How to migrate from Ubuntu to Fedora?

How to migrate from Ubuntu to Fedora?

  • I am considering moving from Ubuntu to another Linux distribution, most likely Fedora. I'm generally familiar with classic command line tools, and I'm comfortable using both of these distributions, and I've got some general ideas how to proceed. I'm looking for criticism of the approaches I have in mind, tips, or hidden gotchas. My current system is a dual-boot system, with Windows 7 on a separate hard drive; GRUB2 boots to Ubuntu 11.10 by default. On the drive I use for Ubuntu, I have four partitions: the swap partition, a partition mounted at /, a partition mounted at /home, and another partition containing VM images. The provisional plan I have is something like this: Using a LiveCD with Gparted, reduce the size of the /home partition and the VM image partition to a bit more than the size of the used space, and move them to the end of the drive. Delete the partition that was mounted at /, which includes /boot, /bin, /usr, etc. Possibly delete the swap partition as well, since it's trivial to recreate it.
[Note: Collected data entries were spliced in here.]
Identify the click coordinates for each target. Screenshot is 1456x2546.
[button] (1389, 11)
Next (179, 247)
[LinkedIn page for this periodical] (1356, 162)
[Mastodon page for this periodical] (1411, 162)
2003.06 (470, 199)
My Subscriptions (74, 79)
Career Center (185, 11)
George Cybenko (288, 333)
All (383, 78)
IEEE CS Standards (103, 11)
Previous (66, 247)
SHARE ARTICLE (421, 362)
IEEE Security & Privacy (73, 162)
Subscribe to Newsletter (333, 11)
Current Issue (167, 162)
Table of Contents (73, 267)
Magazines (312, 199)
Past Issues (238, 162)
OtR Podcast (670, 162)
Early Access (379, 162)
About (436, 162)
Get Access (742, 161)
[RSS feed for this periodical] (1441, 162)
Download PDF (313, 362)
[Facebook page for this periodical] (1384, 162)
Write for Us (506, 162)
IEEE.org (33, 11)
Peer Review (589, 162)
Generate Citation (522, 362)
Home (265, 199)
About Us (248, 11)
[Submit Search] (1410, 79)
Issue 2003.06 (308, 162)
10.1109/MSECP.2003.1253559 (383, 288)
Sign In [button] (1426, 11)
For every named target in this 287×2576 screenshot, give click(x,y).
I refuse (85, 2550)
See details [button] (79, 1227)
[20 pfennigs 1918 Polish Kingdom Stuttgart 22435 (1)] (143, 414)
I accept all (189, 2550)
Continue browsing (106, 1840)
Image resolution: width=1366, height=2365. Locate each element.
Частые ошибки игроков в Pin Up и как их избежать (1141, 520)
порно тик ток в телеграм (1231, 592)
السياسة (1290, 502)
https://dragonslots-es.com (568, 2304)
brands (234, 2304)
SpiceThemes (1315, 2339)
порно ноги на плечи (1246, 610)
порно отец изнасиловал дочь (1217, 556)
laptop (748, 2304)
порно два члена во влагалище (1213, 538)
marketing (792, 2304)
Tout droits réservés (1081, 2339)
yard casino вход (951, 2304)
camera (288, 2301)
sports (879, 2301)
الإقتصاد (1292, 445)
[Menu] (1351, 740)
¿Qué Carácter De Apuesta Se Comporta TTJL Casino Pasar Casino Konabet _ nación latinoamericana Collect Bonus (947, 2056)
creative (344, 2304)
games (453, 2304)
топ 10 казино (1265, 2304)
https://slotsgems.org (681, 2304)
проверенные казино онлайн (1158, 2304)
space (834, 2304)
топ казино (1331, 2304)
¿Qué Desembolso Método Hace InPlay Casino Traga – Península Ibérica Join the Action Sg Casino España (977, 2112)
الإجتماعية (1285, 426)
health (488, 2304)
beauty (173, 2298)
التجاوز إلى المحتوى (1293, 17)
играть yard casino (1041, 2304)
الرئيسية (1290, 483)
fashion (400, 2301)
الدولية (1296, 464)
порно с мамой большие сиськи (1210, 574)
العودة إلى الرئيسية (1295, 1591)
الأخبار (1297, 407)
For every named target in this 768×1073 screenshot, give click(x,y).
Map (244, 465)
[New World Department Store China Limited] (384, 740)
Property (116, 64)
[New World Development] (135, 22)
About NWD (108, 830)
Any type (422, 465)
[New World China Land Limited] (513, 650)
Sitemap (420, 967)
Install Fedora (or possibly a different Linux distribution) in the unused space, using LVM. After configuring the new Linux installation and creating user accounts, mount the old /home partition at some temporary mount point, and copy over stuff like /home/[user]/Documents, but not things like .bashrc that will just confuse matters. Likewise, copy over the VM images. After some time has passed and I'm sure I haven't missed any files I want, delete the old /home partition and add that space to the new one via LVM tools. Criticisms? Tips? Warnings?

  • Answer:

    Better safe than sorry I suggest you make a full backup of your most important files to an external media, which is not connected to the machine while you are doing the changes. Deleting and specially re-sizing partitions is a risk, not a high one but things can go wrong. I would definitively keep a copy of the old system /etc as well is probably some if not all /var to look in old configuration files for hints reconfiguring the new system. Im not sure what you keep on the home partition, but if no useless stuff, I would just mount the old home partition under the new system in /home mountpoint and chown -R username.group /home/username to set correct uid and gid. I do not think .bashrc would confuse anything unless you have some settings in there very specific to the old system. Depending on your window manager .gnome or .kde can disrupt more. You can easily overcome these anyway by renaming them before X (re)starts.